Some of them are, at least on Apple's side, but it's always for a good technical reason. Screen recognition is only available on devices that have a neural chip, things that require lidar don't work on devices that don't have lidar and so on.
Google is worse at this, Talkback multi-finger gestures used to be Pixel and Samsung exclusive for a while, even though there was no technical reason for it.
Apple has a different problem, many accessibility features aren't internationalized properly. Screen recognition still has issues on non-english systems, so do image descriptions. Voice Over (especially on Mac) didn't include voices for some of the less-popular languages until very recently, even though Vocalizer, their underlying speech engine, has supported them for years. Siri has the same problem.
iOS 17 audio image descriptions for blind people via Image Magnifier should work on all iPhones, but do not work on iPhone SE3 and iPhone 11 Pro. Audio image descriptions do work in iPhone 12 Pro. Lidar in 12 Pro increases accuracy, but should not be mandatory. Hopefully this is a bug that can be fixed, since text descriptions were still functional on the lower-end devices.
Source: purchased devices until finding one that worked, since Apple docs indicated the feature should work on all iPhones that can run iOS 17.
Edit: audio descriptions in Magnifier are non-functional on iPad Air, working on M2 iPad Pro.
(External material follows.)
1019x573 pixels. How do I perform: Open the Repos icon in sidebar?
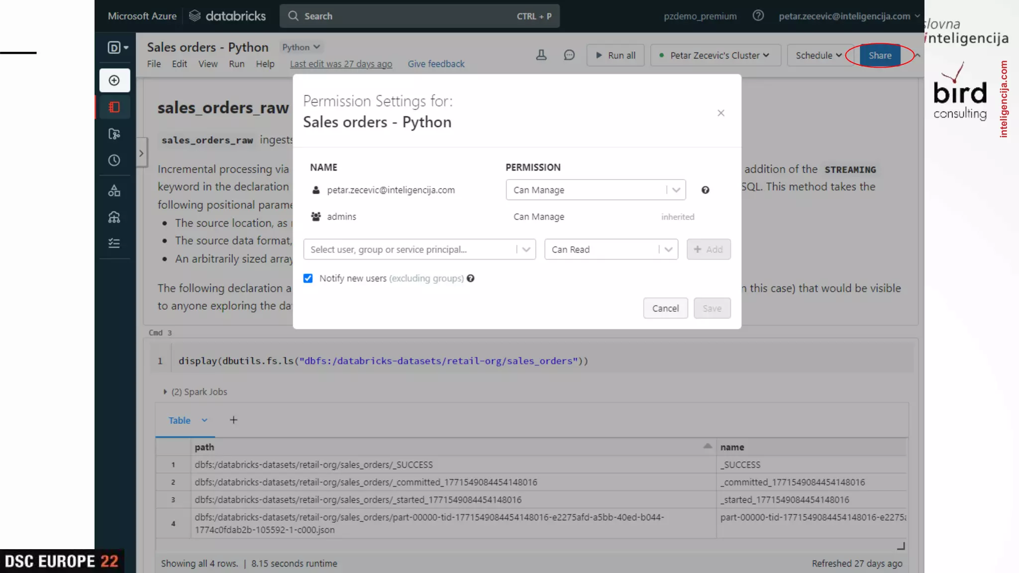click(114, 134)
That's because the ADA has no enforcement mechanism other than lawsuits, isn't it? Our whole legal disability rights infrastructure is designed to be driven by lawsuits, and sits inert if nobody sues.
That's actually a good thing, especially if there are people specializing in bringing these lawsuits en-masse.
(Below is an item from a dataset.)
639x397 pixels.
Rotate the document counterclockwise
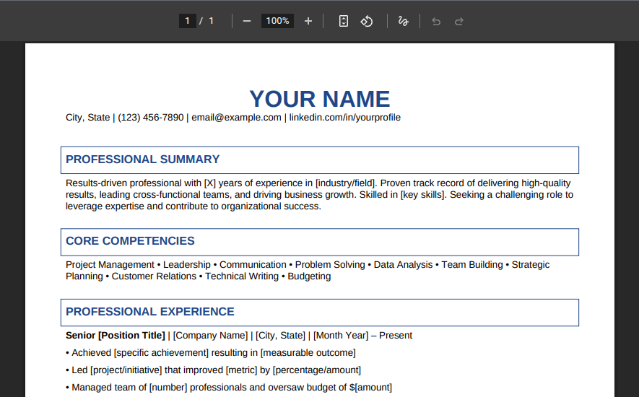[367, 21]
Over here in Europe, where there's no lawsuit culture, some laws (not necessarily accessibility-related, our legislation in that area is far weaker) are violated almost without repercussions. When the government is the only party that can bring charges and the government is complacent / ineffective, nobody actually gets charged and nothing gets done.
There's also the problem of incentives, if you can get a lot of money from a lawsuit, you have a far better incentive to sue and find a competent lawyer. You may even deliberately look for and sue violators as a moneymaking scheme, some companies in the US do this. This puts pressure on businesses to comply with the law. Even if you're piss-poor and never sue anybody, you still benefit.
If this lawsuit culture doesn't exist, the best you can do is write a report to the government and hope they actually act on it. Many people don't know how to write these, and since there's no money in it, getting a lawyer to do it for you is an expense that nobody is going to help you recoup.
The people handling these reports don't help either, they're usually 9-to-5 salaried employees who aren't judged too hard on performance, so they have far less of an incentive to actually pursue cases.
Hopefully accessibility features are never artificially segmented to higher priced devices.